Interviews

21 juillet | 14h38

J-Y. Cougnaud : « Le club est un exemple de stabilité »

Malgré deux saisons tronquées par la pandémie, le Vendée Poiré Football a su enjamber les obstacles sans encombre. Dans le cadre du dossier "Top licenciés" d'Actufoot, Jean-Yves Cougnaud, président du club vendéen, évoque comment lui et son équipe ont géré cette crise sanitaire.

LE POIRÉ-SUR-VIE Licences LICENCIÉS

Avec 690 licenciés, vous faites partie des trois plus grosses structures de la région. Est-ce un chiffre significatif ?

En effet, on se retrouve aussi premier club au niveau de la Vendée. On est un peu surpris du chiffre mais c’est le travail de plusieurs années. On essaye de proposer du foot pour tous, que ce soit en loisir ou en élite pour nos jeunes. Certains font du football pour leur loisir, d’autres cherchent la compétition. Dans tous les cas, notre école de football est assez étendue pour répondre à toutes les exigences.

Justement, comment se décline-t-elle ?

On a 40 équipes et 380 joueurs de moins de 19 ans. Je dirais donc que c’est un chiffre stable concernant le nombre de licenciés, soutenu notamment par la création de notre section féminine il y a trois ans. Cette dernière cumulait une cinquantaine de licenciées à ses débuts. On en dénombre 80 aujourd’hui. On a également développé le côté futsal, qui pèse environ 30 licenciés au sein de la structure. Nous représentons les 8 200 habitants de notre commune en rappelant les valeurs qu’on défend : humilité, respect, travail, plaisir.

La crise a-t-elle eu un impact sur ce chiffre ?

On a toujours cette crainte de perdre des licenciés.
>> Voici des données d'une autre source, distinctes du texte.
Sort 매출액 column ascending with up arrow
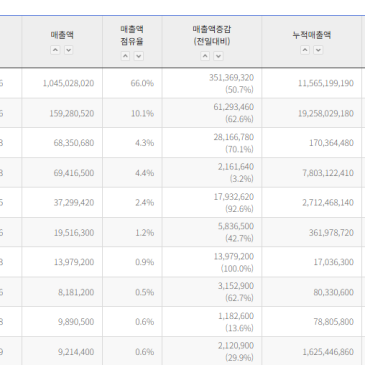365x365 pixels. pyautogui.click(x=55, y=50)
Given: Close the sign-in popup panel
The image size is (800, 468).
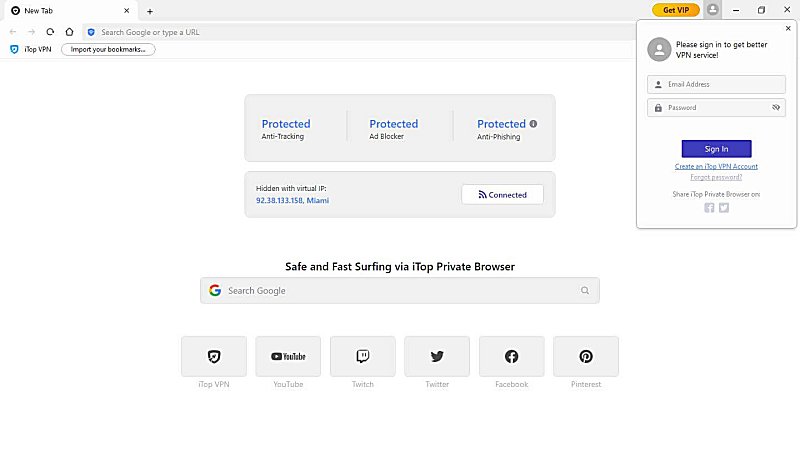Looking at the screenshot, I should click(788, 28).
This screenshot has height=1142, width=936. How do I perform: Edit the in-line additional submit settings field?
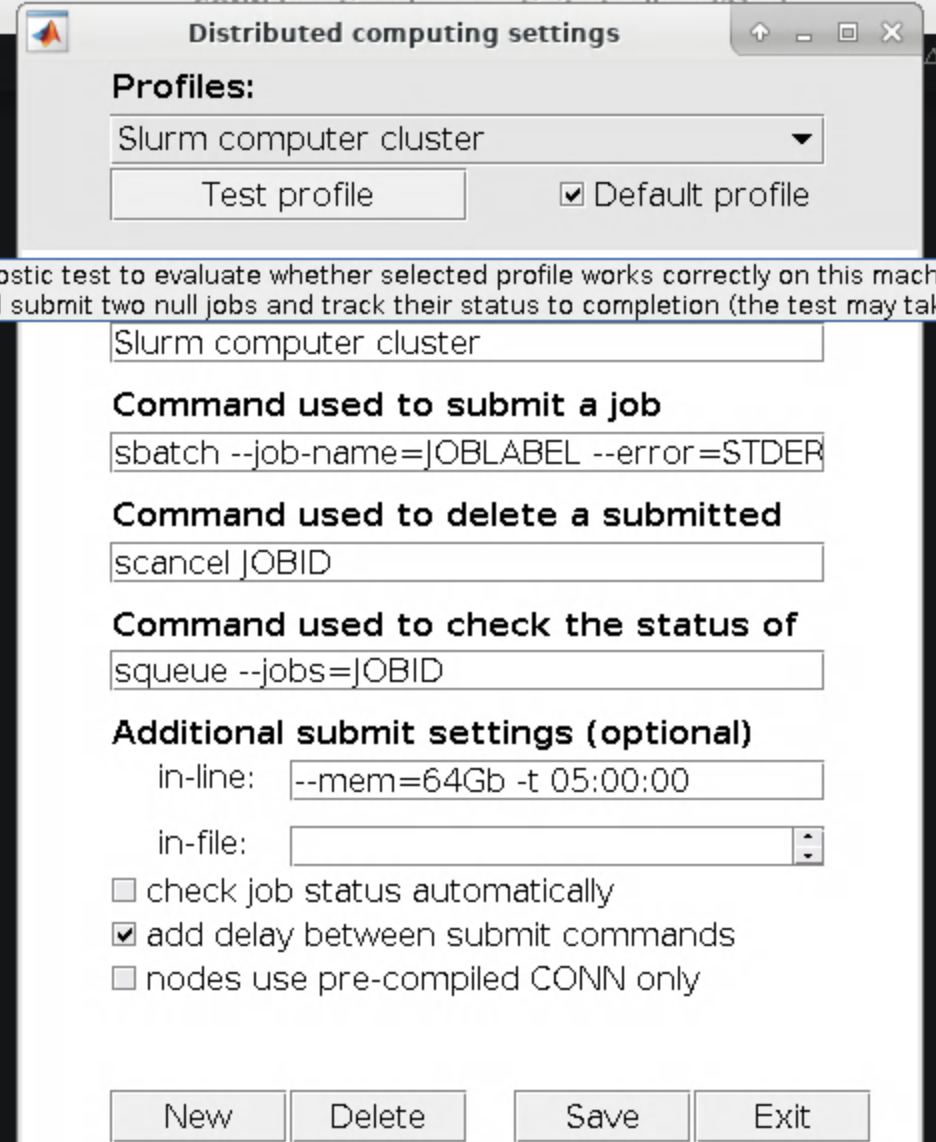pos(556,780)
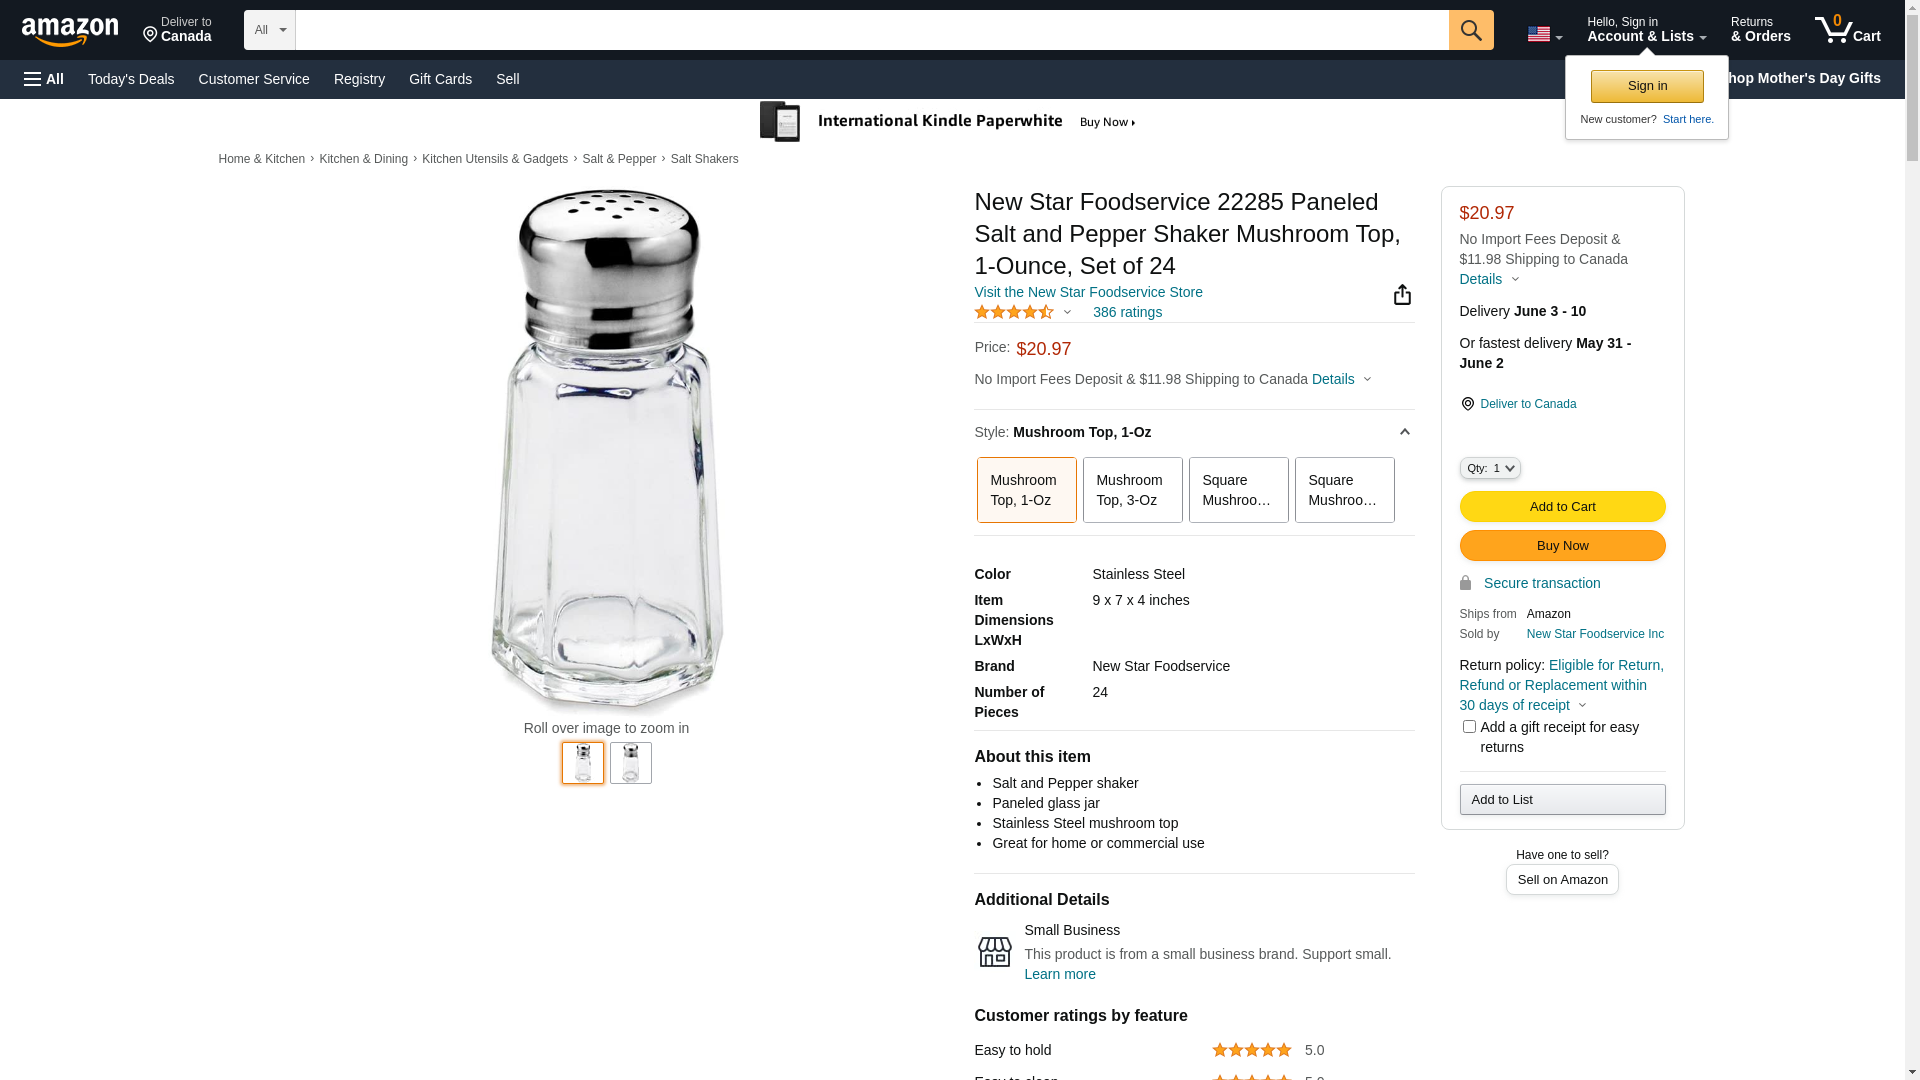Check the gift receipt checkbox
Viewport: 1920px width, 1080px height.
pyautogui.click(x=1469, y=727)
On va le vérifier dans les prochaines semaines mais on a déjà fait une enquête auprès de nos jeunes joueurs jusqu’en U18. On constate que nous allons avoir sensiblement le même nombre d’adhérents. On sait toujours que les choses ne se passent pas forcément comme on le veut. De notre côté, on limite également le nombre de licenciés car on a des structures qui sont fixes. Si on n’atteint pas les seuils fixés, on ouvre petit à petit les portes pour des licenciés au-delà de la commune du Poiré.

"On a un rôle social et on veut que tout le monde y trouve son compte"

Yves Cougnaud, président du Vendée Poiré Football

Qu’en est-il de vos éducateurs ?

On axe beaucoup sur la formation pour les accompagner et cinq d’entre eux ont passé le BEF ou le BMF cette saison. Les exigences en matière de label sont de plus en plus importantes. Les demandes au niveau des diplômes aussi. Ça a un coût ! D’autant plus que nos éducateurs sont et seront sollicités par la suite, au même titre que nos joueurs. On a déjà trois CDI à temps plein alors que nous ne sommes qu’une association.

Quel message, au travers de vos éducateurs, aimeriez-vous faire passer à vos jeunes ?

Nous allons garder la même structure tout en nous améliorant, en disposant par exemple de nouveaux vestiaires. Le club va voir le terrain synthétique entièrement rénové et la créationd’un demi synthétique pour améliorer l’accueil et les conditions de nos équipes. On a un rôle social et on veut que tout le monde y trouve son compte. Pratiquer au sein d’une association permet de dégager certaines valeurs : de la rigueur, de l’engagement. C’est toujours un plus de pratiquer un sport.

Cette période vous a-t-elle forcé à vous réinventer ?

Nous avons essayé de maintenir le lien social par les mêmes moyens que tout le monde (visios, groupes whatsapp) mais on est conscient qu’on en a perdu en route. Disons qu’on retrouvera les plus motivés et c’était le travail des dernières semaines : de les maintenir en éveil. On a repris les entraînements, les matches amicaux et on peut enfin se projeter.

La crise a-t-elle freiné des projets déjà entrepris ?

Pas forcément. Par exemple, nous avons continué à développer le domaine de l’arbitrage. Olivier Perraudeau, responsable du pôle au club, essaye de développer la pratique autant qu’il le peut, en organisant des séances d’entraînements avec les arbitres des clubs aux alentours. On a eu un à deux arbitres ces deux dernières saisons et il faut pouvoir lesaccompagner au maximum car parfois, ils se retrouvent esseulés.